Aqueous extract of Icacina senegalensis exhibited strong antibacterial potential compared to methanol extract. The activity of both extracts showed a concentration dependent inhibitory effect on all the organisms tested. More so, the very high significant antibacterial activity shown by the extracts is beneficial as it indicates probably the emergency of a new antibiotic with such a wide spectrum of activity. In addition, the fact that treatment of infection caused by bacteria such as S. aureus, S. marcescens, P. aeruginosa, S. typhi, Shigella spp. and E. coli, are increasingly becoming difficult further strengthens the importance of these findings and the need for a continuous search for chemotherapeutic agents.
Apart from antimicrobial activities, the leave extract are also exploited for therapeutic purpose to cure several disorders. The leaf extracts of Icacina senegalenses was found to possess antimalarial and anthyperglycemic activities (Sarr et al., 2011; N’diaye et al., 2008).
Recently, attention has been directed towards extracts and biologically active compounds isolated from medicinal plants. More so, the use of medicinal plants plays a vital role in covering the basic health needs in developing countries and these plants may offer a new source of antibacterial, antifungal and antiviral agents with significant activity against infective microorganisms (Kumar et al., 2012).

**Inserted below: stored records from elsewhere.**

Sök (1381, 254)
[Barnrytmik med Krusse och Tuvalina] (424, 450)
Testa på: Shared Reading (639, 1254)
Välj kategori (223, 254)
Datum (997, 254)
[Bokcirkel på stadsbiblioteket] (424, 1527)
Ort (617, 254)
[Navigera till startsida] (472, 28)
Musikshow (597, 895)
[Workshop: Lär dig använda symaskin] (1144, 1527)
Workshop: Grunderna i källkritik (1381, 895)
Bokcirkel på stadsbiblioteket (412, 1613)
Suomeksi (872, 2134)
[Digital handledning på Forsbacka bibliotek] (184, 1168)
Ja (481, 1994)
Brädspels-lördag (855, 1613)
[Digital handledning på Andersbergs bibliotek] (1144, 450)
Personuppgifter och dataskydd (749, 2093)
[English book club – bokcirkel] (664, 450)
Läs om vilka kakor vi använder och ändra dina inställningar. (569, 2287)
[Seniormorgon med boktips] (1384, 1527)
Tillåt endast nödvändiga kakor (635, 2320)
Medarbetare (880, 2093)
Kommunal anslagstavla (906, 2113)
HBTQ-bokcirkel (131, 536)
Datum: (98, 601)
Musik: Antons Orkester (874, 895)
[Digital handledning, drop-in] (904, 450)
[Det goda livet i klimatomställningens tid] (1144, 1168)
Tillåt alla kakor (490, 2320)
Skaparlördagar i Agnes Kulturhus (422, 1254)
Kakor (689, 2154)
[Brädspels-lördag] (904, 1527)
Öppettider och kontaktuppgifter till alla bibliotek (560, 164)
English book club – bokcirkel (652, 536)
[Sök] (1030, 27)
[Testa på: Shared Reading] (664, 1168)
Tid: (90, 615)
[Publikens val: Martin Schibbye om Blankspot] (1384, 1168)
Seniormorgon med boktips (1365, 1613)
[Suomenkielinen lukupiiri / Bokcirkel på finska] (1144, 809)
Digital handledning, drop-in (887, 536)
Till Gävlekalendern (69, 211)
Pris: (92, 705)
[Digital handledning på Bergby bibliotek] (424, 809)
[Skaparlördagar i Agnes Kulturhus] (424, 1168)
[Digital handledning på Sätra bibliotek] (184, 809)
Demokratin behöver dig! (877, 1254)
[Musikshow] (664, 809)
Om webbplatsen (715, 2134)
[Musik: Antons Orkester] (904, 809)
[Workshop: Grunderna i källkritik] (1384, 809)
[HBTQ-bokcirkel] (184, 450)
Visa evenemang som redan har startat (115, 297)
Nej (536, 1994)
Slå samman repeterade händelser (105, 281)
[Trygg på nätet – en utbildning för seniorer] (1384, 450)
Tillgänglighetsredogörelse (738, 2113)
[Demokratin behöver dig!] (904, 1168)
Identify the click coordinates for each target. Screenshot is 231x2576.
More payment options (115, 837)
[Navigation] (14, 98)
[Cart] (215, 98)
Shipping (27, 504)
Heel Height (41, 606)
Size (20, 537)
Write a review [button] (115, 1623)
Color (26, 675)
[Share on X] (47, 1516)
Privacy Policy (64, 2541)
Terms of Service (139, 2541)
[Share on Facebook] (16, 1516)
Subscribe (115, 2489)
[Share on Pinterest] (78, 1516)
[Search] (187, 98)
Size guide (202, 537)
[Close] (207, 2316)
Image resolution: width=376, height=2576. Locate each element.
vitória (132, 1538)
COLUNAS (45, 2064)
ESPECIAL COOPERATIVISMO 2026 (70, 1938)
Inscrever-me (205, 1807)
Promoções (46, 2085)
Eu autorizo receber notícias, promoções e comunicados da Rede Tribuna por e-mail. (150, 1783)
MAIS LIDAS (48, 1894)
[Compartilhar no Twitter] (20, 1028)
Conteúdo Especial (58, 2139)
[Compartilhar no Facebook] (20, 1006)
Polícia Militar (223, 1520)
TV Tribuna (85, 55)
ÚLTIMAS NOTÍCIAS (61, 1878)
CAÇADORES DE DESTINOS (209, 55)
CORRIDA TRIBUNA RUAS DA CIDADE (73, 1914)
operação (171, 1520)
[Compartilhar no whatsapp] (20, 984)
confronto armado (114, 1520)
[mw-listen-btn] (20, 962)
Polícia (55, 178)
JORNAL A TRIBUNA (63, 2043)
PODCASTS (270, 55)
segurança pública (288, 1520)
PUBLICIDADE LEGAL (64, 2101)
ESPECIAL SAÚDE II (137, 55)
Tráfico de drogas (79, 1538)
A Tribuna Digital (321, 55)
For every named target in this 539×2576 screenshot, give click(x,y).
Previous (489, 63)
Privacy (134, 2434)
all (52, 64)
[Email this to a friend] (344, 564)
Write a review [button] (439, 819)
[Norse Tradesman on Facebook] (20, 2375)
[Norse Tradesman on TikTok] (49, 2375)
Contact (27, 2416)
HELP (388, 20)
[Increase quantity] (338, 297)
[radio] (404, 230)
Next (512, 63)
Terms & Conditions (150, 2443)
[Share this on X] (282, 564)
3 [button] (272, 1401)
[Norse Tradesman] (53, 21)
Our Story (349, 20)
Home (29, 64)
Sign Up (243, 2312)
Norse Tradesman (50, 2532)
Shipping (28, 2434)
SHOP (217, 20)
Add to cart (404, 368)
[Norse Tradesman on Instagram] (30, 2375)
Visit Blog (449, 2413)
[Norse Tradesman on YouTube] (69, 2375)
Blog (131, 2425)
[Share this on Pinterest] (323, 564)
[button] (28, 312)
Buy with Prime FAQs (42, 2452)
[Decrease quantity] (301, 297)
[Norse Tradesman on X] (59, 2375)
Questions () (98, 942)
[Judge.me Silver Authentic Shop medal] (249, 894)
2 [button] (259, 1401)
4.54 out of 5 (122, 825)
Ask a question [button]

The results of the present investigation clearly reveal the antibacterial importance of Icacina senegalensis leaf extracts and suggests that this plant could be exploited in the management of diseases caused by the bacteria in human. The bioassay-guided fractionation and further characterization of the active principles responsible for the antibacterial potential of the plant is underway in our laboratory.
ACKNOWLEDGMENT
The authors are grateful to Mr. Frank I. Apejoye of the Department of Botany, University of Calabar, Nigeria for his botanical assistance.